Capabilities defined that loosely aren't particularly useful. A better
real-world example of a capability useful for mail programs would be: the
ability to create and remove files owned by the process's uid in certain
directories.

This assumes some way to flag such directories, either by borrowing an unused
standard permissions bit --- does setuid on a directory currently mean
something? --- or by creating new permission bits. Ideally, it would be tied
to an ACL system where a directory could have ACLs for capabilities as well
as for users/groups. One could then create "capabilities" (the term "roles"
probably fits better in this context) which exist solely to be assigned to
ACLs and attached to specific programs; and in one stroke you've produced a
fine-grained fix for a wide range of security problems currently solved by
the use of setuid.

One could get even finer-grained control, e.g. "can create files which are
named `X.lock' in a specified directory, where `X' is an existing file owned
by the uid of the process with the capability", but this is probably not a
good idea because it requires encoding that kind of restriction into the
kernel.
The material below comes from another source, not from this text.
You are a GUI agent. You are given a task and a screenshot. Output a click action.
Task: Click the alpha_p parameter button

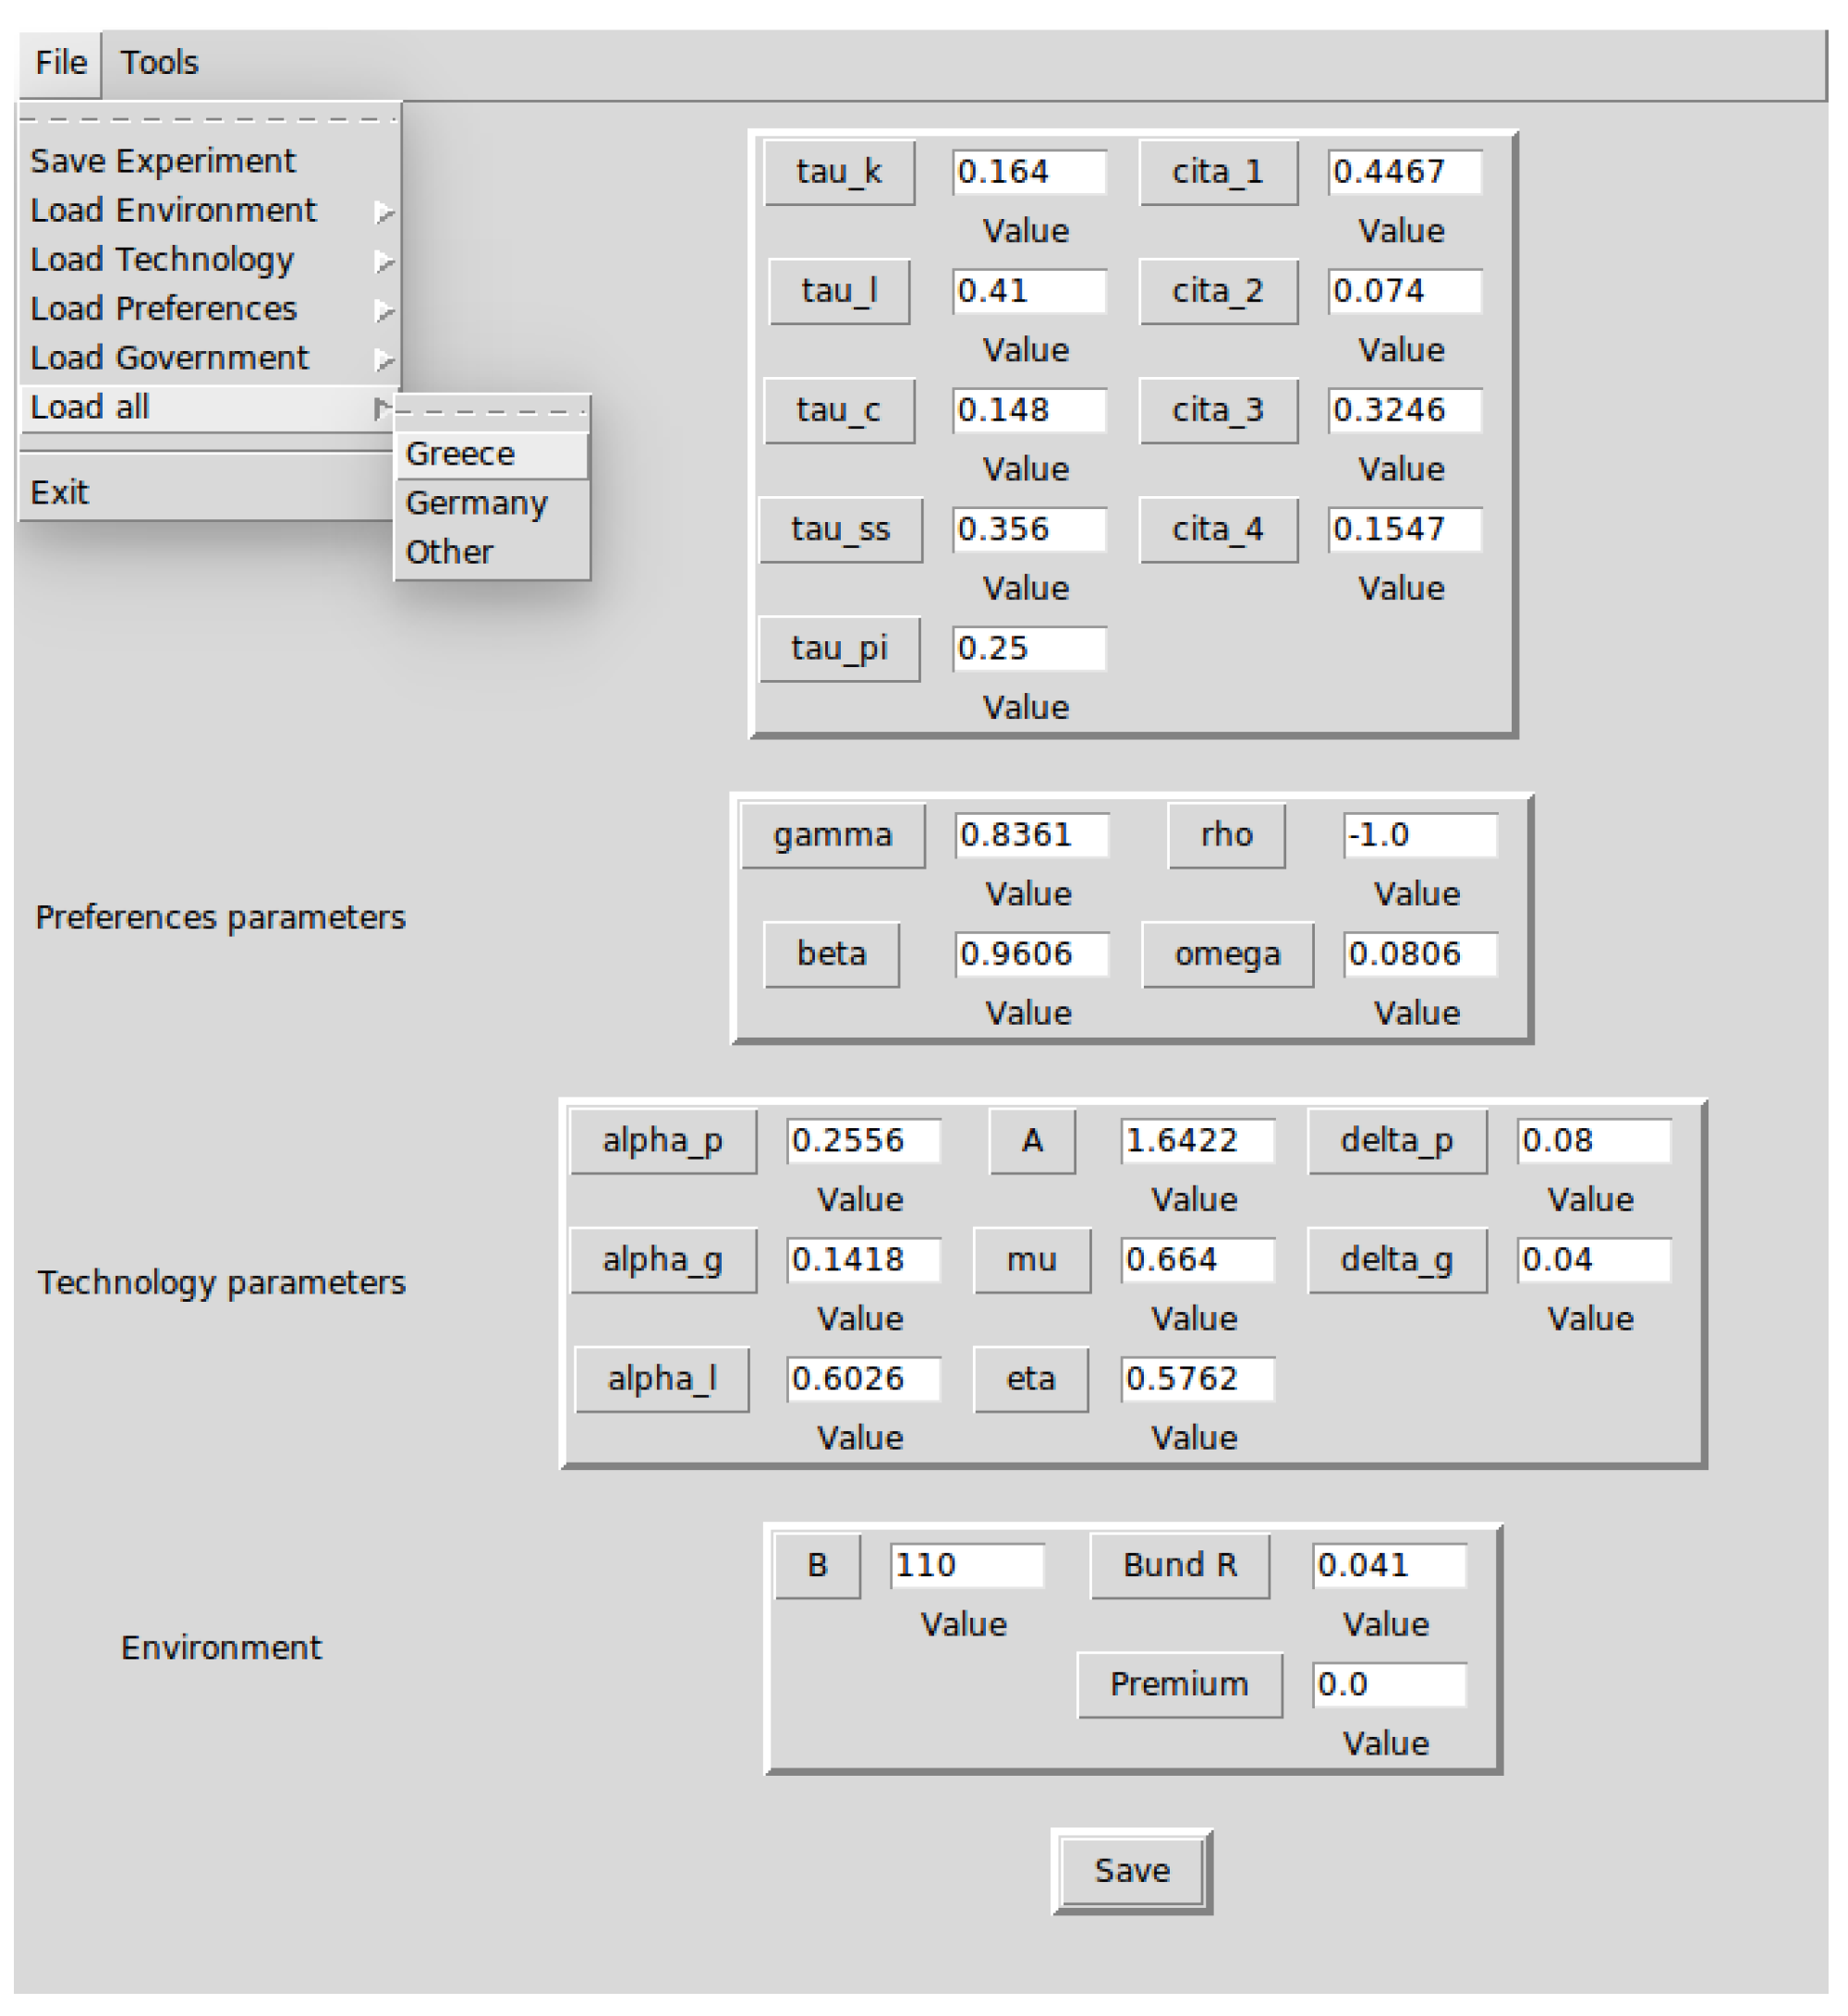click(x=663, y=1141)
Then again, a mechanism for loading byte-code capability definitions
--- itself controlled by a "permanent" capability --- could prove useful for
this level of control.

-- 
brandon s. allbery	[os/2][linux][solaris][japh]	 allbery@kf8nh.apk.net
system administrator	     [WAY too many hats]	   allbery@ece.cmu.edu
carnegie mellon / electrical and computer engineering			 KF8NH
     We are Linux. Resistance is an indication that you missed the point.